Search code examples
phputf-8preg-split

php preg_split and UTF-8 symbols


Could anybody explain, why this code

$string='6аd_ТЕХТ GOOD_TEXT';
$words = preg_split('/\s+/', $string, NULL, PREG_SPLIT_NO_EMPTY);

var_dump($words);

displays

array(2) { [0]=> string(8) "6àd_ÒÅÕÒ" [1]=> string(9) "GOOD_TEXT" }

instead of

array(2) { [0]=> string(8) "6аd_ТЕХТ" [1]=> string(9) "GOOD_TEXT" }

I've read about this issue, but adding /u :

preg_split('/\s+/', $string, NULL, PREG_SPLIT_NO_EMPTY);// '/\s+/'

to become

preg_split('/\s+/u', $string, NULL, PREG_SPLIT_NO_EMPTY);// '/\s+/u'

doesn't help.
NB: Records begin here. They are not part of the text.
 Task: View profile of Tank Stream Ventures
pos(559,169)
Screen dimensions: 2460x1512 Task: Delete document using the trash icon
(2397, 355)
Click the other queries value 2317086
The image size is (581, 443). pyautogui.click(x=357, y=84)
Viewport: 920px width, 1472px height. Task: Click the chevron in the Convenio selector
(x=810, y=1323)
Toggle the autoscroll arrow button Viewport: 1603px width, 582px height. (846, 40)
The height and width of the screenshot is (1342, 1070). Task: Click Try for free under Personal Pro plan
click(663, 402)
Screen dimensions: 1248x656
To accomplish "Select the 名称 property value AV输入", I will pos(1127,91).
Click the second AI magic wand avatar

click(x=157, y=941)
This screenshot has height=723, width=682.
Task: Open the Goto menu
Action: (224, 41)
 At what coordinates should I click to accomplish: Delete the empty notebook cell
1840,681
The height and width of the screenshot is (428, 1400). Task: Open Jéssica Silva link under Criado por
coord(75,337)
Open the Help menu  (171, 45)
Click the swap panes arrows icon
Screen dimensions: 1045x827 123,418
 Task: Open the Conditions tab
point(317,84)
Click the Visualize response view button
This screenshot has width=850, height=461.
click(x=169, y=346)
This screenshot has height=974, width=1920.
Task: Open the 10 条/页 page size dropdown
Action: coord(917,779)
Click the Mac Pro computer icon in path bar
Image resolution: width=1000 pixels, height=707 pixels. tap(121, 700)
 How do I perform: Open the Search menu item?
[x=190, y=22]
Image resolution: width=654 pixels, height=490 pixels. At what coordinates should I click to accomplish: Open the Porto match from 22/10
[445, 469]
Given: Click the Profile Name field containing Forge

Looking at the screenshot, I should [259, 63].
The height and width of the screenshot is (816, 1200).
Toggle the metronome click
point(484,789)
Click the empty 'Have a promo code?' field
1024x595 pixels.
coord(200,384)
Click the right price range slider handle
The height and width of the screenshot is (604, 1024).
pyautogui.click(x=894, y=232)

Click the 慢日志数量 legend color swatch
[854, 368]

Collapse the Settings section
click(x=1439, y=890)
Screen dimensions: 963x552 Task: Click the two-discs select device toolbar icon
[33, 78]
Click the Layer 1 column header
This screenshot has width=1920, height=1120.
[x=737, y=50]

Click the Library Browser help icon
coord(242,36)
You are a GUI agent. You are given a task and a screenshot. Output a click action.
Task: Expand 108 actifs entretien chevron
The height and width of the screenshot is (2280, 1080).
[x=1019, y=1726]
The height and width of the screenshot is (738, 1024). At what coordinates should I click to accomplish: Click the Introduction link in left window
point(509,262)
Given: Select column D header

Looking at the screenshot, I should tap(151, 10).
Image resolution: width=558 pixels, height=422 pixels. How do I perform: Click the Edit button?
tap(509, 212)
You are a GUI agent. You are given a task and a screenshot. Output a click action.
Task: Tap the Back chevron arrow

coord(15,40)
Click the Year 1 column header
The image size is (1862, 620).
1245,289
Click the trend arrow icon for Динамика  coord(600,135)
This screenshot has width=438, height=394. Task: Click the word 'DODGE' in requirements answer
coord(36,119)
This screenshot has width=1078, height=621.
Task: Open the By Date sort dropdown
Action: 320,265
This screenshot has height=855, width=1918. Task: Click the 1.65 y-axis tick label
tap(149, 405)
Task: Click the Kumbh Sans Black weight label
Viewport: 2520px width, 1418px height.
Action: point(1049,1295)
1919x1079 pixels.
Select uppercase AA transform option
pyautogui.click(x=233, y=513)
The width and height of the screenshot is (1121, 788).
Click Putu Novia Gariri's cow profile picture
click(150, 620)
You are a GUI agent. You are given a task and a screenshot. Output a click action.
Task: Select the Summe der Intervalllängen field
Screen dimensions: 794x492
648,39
How to fix this issue?

Thank you.


Solution

  • There is something else happening in your code that isn't present in the provided example. Tested the provided example and it works as expected. On the off-chance that this is really happening (and there is no other code affecting $string), this may be a bug with the specific PHP version you're using and can be solved by upgrading PHP (but it's highly unlikely that it's an issue with PHP).